Church, State, And Rick Santorum

Here’s a recent quote from Republican presidential candidate Rick Santorum: “I don’t believe in an America where the separation of church and state is absolute.” The former Pennsylvania senator than elaborated on this statement by artfully trying to mix two very different concepts—freedom of religious belief, and the relationship of church to state.

His artfulness aside, they are very different things. And anyone with even a passing understanding of this country’s early history should realize as much.

America’s Founding Fathers would have been mortified by anyone who opposed the right of others to their own religious beliefs. They would also have been horrified by anyone who suggested that any church, or any church denomination, should have a direct or indirect say in making government policies.
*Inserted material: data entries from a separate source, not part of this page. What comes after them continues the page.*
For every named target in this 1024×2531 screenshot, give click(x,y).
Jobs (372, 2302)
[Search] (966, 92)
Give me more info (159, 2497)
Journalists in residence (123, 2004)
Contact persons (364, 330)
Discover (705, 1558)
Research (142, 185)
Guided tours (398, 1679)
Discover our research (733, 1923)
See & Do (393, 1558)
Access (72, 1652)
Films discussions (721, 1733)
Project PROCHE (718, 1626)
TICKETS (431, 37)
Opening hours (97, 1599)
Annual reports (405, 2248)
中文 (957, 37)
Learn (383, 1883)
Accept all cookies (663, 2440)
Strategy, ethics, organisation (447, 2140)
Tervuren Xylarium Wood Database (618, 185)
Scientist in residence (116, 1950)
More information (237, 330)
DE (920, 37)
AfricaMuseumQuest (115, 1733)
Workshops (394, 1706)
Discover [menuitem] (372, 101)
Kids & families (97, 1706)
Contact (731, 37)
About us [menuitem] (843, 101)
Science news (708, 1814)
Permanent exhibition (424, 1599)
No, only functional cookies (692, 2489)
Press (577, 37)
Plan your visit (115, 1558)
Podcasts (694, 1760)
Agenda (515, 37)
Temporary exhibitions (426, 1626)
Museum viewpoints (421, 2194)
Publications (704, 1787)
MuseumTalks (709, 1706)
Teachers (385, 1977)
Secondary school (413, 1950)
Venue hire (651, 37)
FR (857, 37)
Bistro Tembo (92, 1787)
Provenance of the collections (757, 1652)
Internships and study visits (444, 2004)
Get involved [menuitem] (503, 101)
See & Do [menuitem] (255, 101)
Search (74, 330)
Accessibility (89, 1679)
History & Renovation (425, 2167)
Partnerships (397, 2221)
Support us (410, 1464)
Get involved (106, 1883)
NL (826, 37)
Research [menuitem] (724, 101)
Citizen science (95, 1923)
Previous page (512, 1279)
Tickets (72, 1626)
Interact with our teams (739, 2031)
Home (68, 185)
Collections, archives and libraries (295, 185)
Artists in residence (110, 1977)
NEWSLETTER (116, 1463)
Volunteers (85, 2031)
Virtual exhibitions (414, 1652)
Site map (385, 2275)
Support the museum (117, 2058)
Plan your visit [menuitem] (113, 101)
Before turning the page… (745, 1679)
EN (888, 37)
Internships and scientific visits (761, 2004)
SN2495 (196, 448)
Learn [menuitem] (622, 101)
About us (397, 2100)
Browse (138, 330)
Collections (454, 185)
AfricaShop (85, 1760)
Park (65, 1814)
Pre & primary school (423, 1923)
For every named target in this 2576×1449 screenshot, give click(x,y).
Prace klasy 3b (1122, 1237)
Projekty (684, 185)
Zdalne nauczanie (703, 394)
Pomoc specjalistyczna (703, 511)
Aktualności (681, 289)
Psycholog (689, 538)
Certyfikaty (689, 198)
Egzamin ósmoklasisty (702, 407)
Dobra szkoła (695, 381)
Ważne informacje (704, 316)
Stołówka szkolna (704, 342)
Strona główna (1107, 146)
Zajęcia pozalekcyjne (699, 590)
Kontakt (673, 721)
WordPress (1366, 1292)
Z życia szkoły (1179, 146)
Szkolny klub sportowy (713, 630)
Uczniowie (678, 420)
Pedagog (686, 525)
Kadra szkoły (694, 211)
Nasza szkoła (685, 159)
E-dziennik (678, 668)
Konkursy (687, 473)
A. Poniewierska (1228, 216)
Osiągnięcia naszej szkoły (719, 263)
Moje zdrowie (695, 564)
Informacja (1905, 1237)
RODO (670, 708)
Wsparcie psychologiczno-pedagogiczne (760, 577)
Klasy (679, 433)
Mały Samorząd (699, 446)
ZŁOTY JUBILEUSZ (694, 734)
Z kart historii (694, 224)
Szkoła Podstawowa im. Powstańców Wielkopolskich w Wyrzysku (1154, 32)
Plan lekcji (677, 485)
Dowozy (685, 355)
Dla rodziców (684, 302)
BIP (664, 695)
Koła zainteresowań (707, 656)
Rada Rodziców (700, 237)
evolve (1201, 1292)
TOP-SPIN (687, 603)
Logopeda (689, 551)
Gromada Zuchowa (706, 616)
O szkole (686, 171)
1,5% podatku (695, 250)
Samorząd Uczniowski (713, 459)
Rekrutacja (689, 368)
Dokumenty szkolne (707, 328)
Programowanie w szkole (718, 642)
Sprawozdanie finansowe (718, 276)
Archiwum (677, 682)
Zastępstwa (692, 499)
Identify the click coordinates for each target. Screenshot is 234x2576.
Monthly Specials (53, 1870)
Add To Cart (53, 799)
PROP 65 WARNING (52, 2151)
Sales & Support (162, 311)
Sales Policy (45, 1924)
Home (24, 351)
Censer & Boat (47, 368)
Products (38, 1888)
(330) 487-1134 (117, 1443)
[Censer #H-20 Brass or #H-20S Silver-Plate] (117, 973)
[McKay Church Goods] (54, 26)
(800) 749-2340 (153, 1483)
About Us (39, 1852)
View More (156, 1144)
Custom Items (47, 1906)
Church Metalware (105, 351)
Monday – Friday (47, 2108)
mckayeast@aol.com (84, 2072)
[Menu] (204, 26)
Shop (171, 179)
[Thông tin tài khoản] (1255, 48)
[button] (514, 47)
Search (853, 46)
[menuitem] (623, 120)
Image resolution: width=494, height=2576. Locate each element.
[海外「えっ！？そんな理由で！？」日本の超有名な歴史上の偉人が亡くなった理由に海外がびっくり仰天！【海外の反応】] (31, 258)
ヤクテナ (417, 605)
This distinction becomes obvious when you look back to America’s beginnings. It was a breakaway English colony. Its non-slave population were overwhelmingly English immigrants or their descendants. Most of these people were not only literate, they had a genuine, indeed, a visceral understanding of recent English history and politics. This gave them a very clear appreciation for the profound need for freedom of religious belief, and an equally profound need not to link religion and government in the wrong ways.

Much of 17th century English history had revolved around religious-based struggles between kings and parliament, and between different parts of an England morphing into a Great Britain that included Ireland and Scotland. Only when toleration among different faiths came into being (at least formally) was there peace.

Also during the century that preceded the founding of the United States, there were obvious examples in continental Europe of what happened when church and state were too closely tied. There was the Thirty Years War on the continent (1618-48) that killed millions, a war largely over which religion would be the established one, the religion with power to impose its views on everyone, within a given state’s borders. A centuries-long conflict that pitted England against Spain also led most English to demonize the Catholic Church, and to have a particular loathing for the vast power it exercised over the Spanish crown.

What was the inevitable attitude of our country’s founders to these lessons of history, lessons they knew and understood so well? You let everyone believe what they wanted to believe on religious matters. But you never, ever, let a church or any religious denomination directly or through surrogates impose its will on the entire country.

No, Mr. Santorum. Religious liberty, part of our great national heritage, must not be conflated with, or warped by, giving any church group the liberty to impose its views on others. There must always be that absolute separation of church and state.

Make a church’s case in the public square? Sure. Use government to impose that case on others? That’s a no-no.

May we move now, sir? On to matters of economic and foreign policy? The appropriate subjects of political discourse in this republic.